One Table Over: Party at the Playground

            “Hey ya’ll!”  A skinny, blond woman waves cheerfully to the small party gathered at the covered picnic tables.  She makes her way across the grass from the parking lot. The folks in the group look up in unison but do not reply. They look back at one another and murmur amongst themselves. “I didn’t think I’d ever find ya’ll!” she hollers to them as she approaches. She’s walking determinedly, her flip-flops flapping, her jaw yapping. She pushes her sunglasses to the top of her frizzy, bleach blond head in a well-practiced move so they can get a better look at her, as if they have forgotten who she is.
            They are silent, immobile, and ashen.
            One brave soul breaks away from the group and moves to block her. He is the patriarch of this small family, if that’s what they are. He alone will protect them if he has to. He holds his hands up, signaling her to stop where she is.
            “You can’t be here, Rhonda,” he states boldly.
            Her jaw drops, almost comically. She stops walking and clutches a bony hand to her freckled chest. “What?” she gasps. “Why not?” She shifts the bag over her shoulder to a more comfortable position. The strap of her hot pink tank top falls casually off her shoulder.
            “One hundred yards, Rhonda,” he says pointedly.
            “But it’s her birthday!” she squeals. “You won’t keep me away!”
            “One hundred yards,” he reiterates. She stomps her foot like a child and stands her ground. Another member of the group, a young woman with nothing but a camera approaches them. She holds the camera up, a poor shield, but a powerful weapon.
            “What the hell are you doing, Amanda?” the blonde demands to know. Receiving no answer, she tries to swipe the camera away, but the man steps in her path. She huffs and retreats a few feet. She adjusts herself as she thinks of her next move and then reaches into her bag. When she pulls something out, every person in the group gasps and sinks to the ground to avoid the imaginary spray of bullets.        
            “Aw, COME ON!” the woman howls, exaggerating her dismay. “Do you really think I’d bring a gun to a birthday party?” She throws a small wrapped package on the grass at the man’s feet. “THERE!” she screams. “I hope she likes it, ‘cause I spent all my money gettin’ it for her!”
            She turns and stomps away, but she does not leave the parking lot. She props herself up on the hood of her dented Cadillac and smokes a cigarette. As she watches them, they pack up their party and grumble.
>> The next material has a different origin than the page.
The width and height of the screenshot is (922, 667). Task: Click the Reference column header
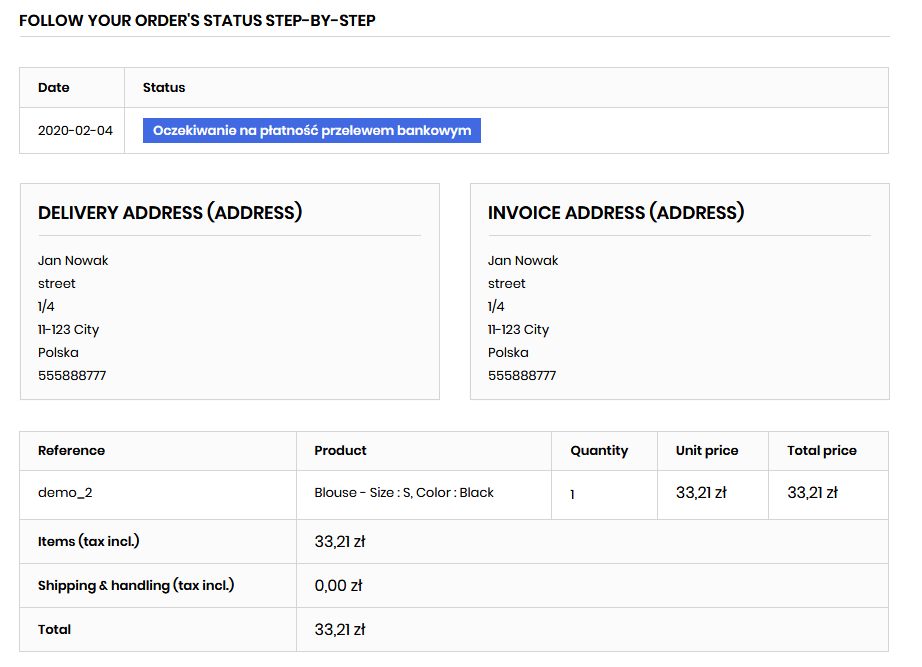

When they approach the parking lot, she hops off the hood and backs away, giving them their space. They try to ignore her, but she throws a lit cigarette toward them as they climb into their van. The woman named Amanda starts to say something, but the man pulls her by the elbow into the van. They drive away slowly, leaving the blonde alone with her fury.
            She never goes back for the package in the grass.